[Opening Input records section]

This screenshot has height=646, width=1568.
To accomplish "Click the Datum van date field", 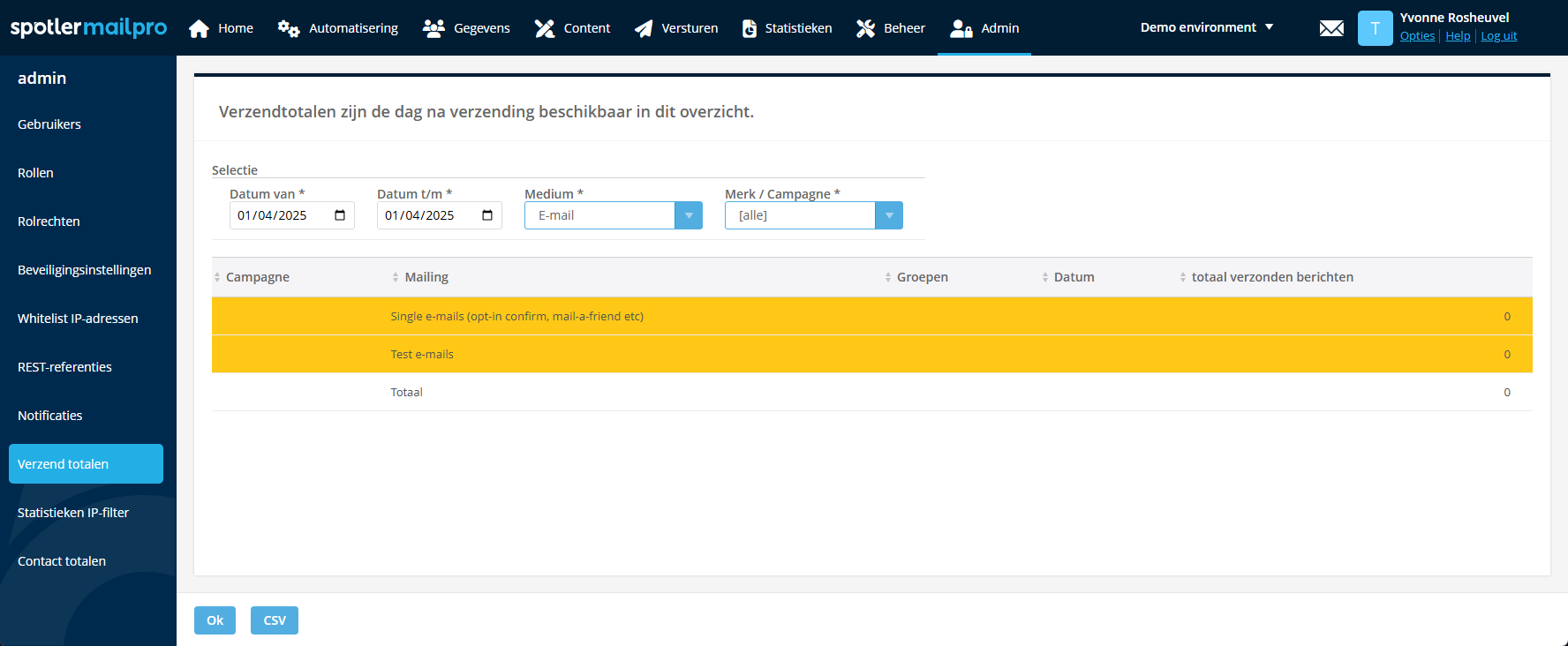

[Closing Input records section]
[Opening Input records section]

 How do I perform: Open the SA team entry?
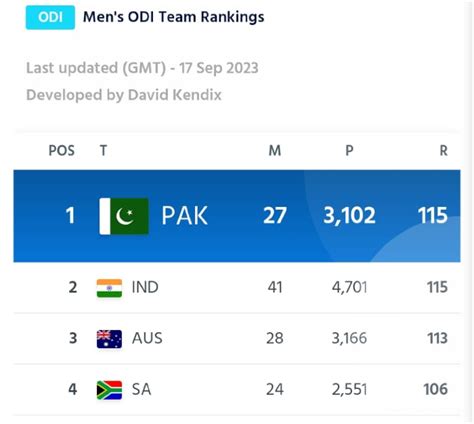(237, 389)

[Closing Input records section]
[Opening Input records section]

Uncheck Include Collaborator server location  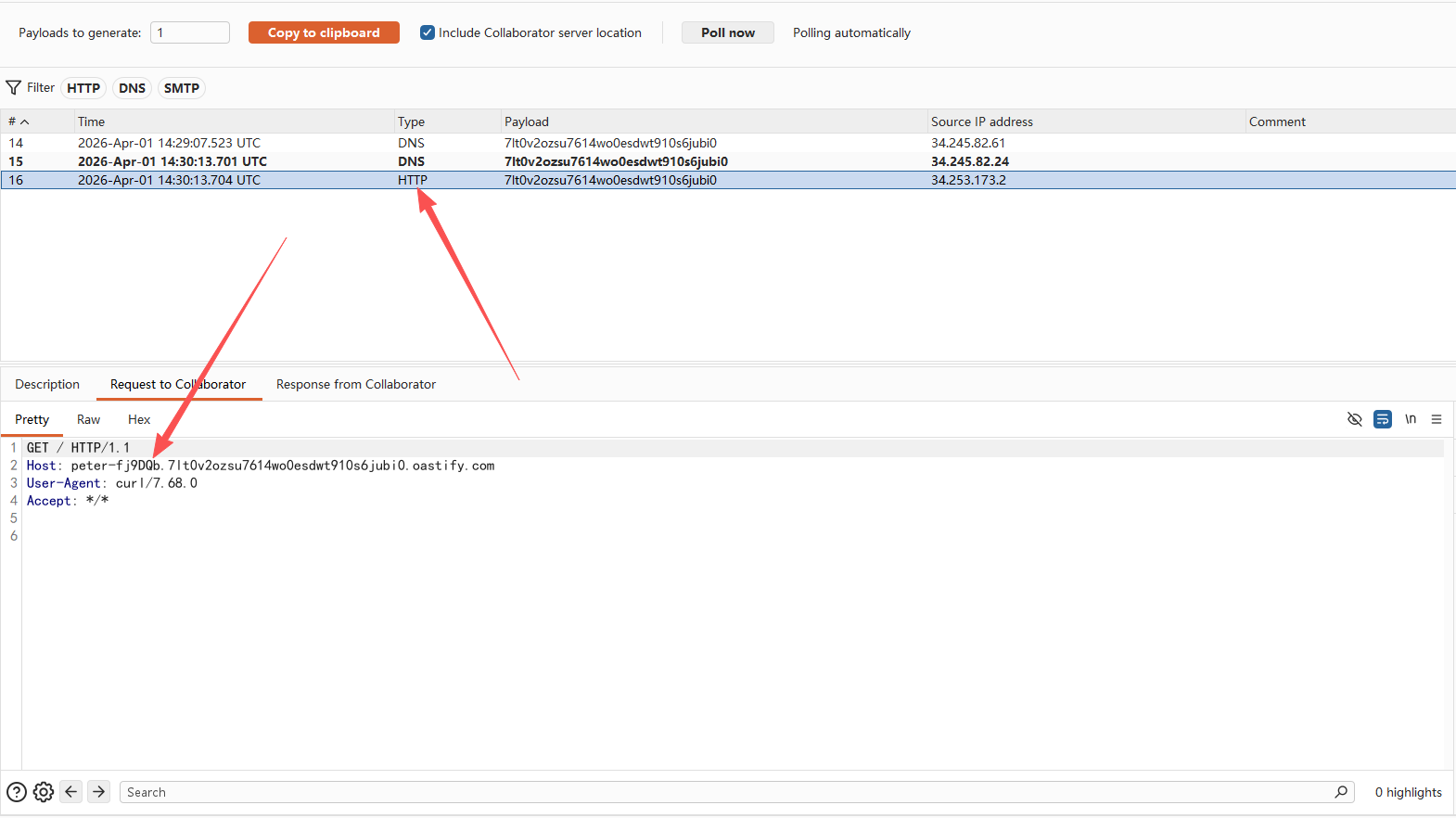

[Closing Input records section]

● **Task goal**:
Go back to the lines above and output, exactly as they stand, the ones from the line containing "This screenshot has height=646, width=1568." to the line containing "the Datum van". Leave all pictures behind.

● **Exercise solution**:
This screenshot has height=646, width=1568.
To accomplish "Click the Datum van date field", 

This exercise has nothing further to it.